The internet is littered with eBooks and programs on how to get your ex back. I’m constantly seeing ads shouting:
“Get Your Ex Beg You to Come Back, Guaranteed!” “10 Sure-Fire Ways to Get Your Ex-Boyfriend Crawling Back!” “Top-Secret Tricks to Win Back Your Girlfriend or Wife!” Are these products legitimate?
They are generally a collection of sometimes common-sense strategies to bring back your ex. Most ideas revolve around:
- Showing off a new confidence, look, and/or personality
- Making the ex jealous by dating/flirting/etc.
- Re-framing the break-up as mutual (“Let’s both take a break”)
- Showing the ex that you’re moving on — basically, using “reverse psychology.”
- …and a multitude of other strategies and gimmicks.
Do they work?
The better products (I don’t endorse any particular one) may give you insight into your past behavior, show you what you may have done to push your ex away, and help you become a more balanced person. They may help you get rid of unattractive qualities (such as neediness), and encourage you to make yourself more attractive. In other words, they may indeed work, helping you get your ex to desire a relationship with you again.
On the other hand, as always, the buyer has to beware. It’s a common practice to market products (especially internet products) with phony or highly embellished testimonials. It’s also common to “talk up” products well beyond what they’re actually able to deliver.
Most “Get Your Ex Back” products are not willing to say what should be obvious: Many times, your partner won’t take you back, no matter what you do.
Ask yourself: Have you ever broken up with someone who you absolutely wouldn’t take back? Even if they were a great person? Sometimes, one partner just wants or need something else, and the relationship can’t work. We all have free will, so take the promises of “Get Your Ex Back” products with a grain of salt.
Marketing to the Desperate
As internet marketers know, desperate customers make the best customers. I’m not saying don’t buy these products: It’s OK to feel needy and desperate sometimes, and it’s OK to seek comfort in quirky internet products. If you have the money, they can help you find some of the perspective and self-esteem you may lost in the break-up (at least, the good ones can).

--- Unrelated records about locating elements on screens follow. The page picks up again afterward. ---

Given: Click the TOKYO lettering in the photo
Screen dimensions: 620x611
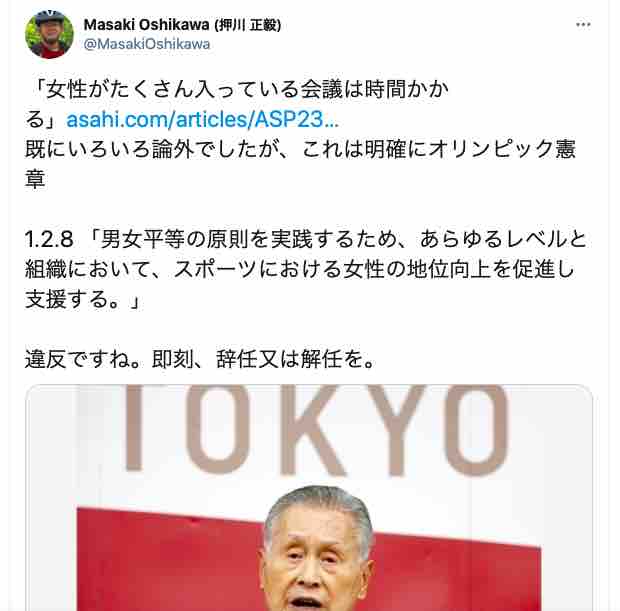Looking at the screenshot, I should tap(316, 429).
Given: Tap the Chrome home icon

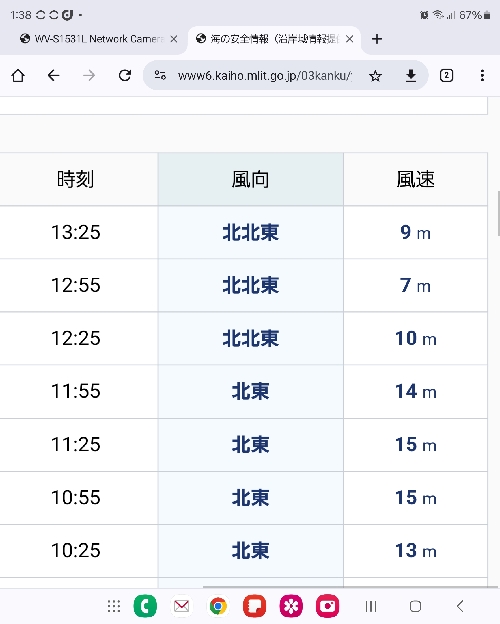Looking at the screenshot, I should (18, 75).
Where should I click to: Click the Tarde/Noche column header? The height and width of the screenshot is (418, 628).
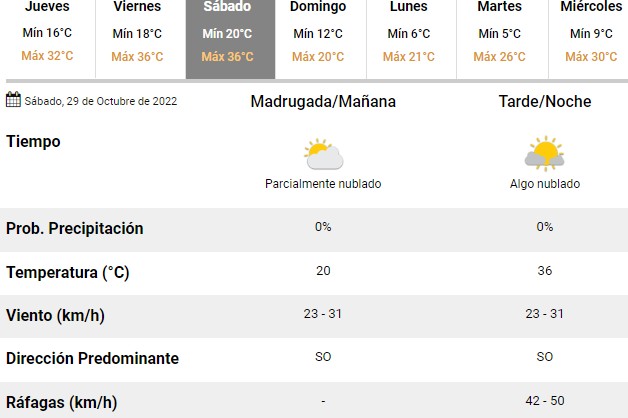545,102
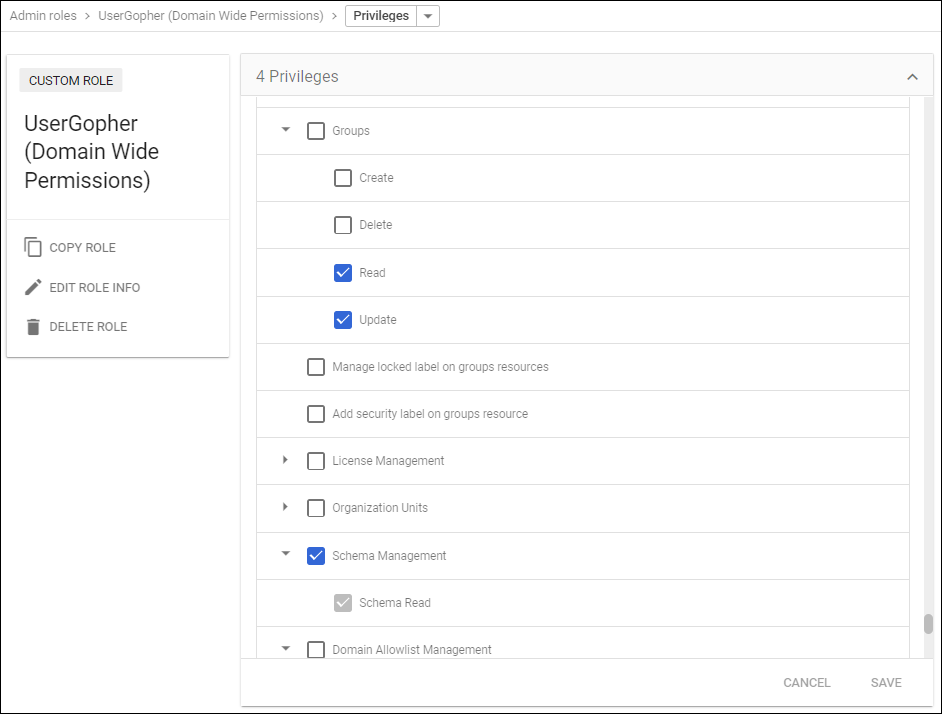Expand the Organization Units section
This screenshot has width=942, height=714.
tap(285, 507)
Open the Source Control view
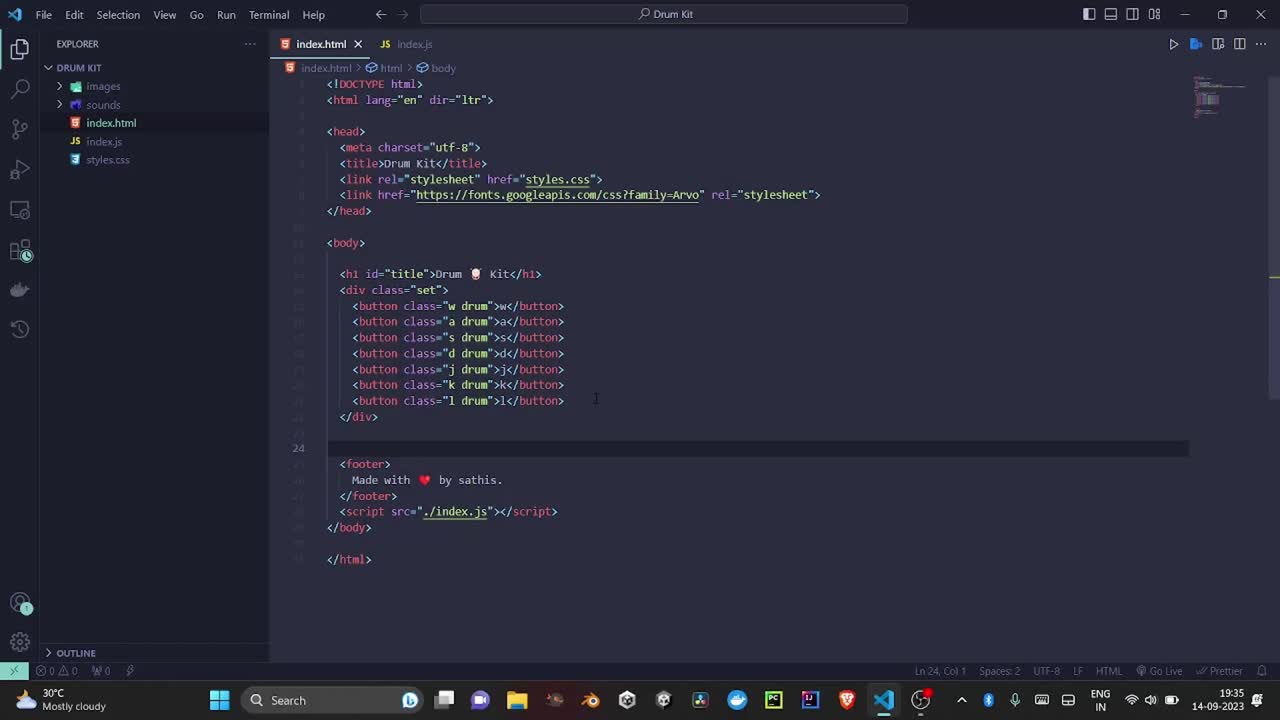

Just remember that some internet marketers will gladly take advantage of your desperation. Avoid anything that:
- Makes wild promises of “amazing secrets” that are “normally worth thousands of dollars”
- Guarantees that your ex will absolutely come back
- Charges an unreasonable amount of money
- Comes off as slimey, sleazy or manipulative
I believes that it’s a seller’s responsibility to behave responsibly when it comes to serving “desperate” customers. They should follow certain principles, including the following:
- Make it affordable for everyone who faces the situation — making it excessively expensive and customers may hurt themselves financially because they feel desperate
- Provide a sample so customers know exactly what they’re getting
- Avoid wild claims, manipulative text and false testimonials
I believe that all products marketed to people who are struggling — including “Get Your Ex Back” products — should follow these guideline. It’s OK to let your broken heart get the best of you. Just don’t let marketers take advantage of you during a difficult time in your life.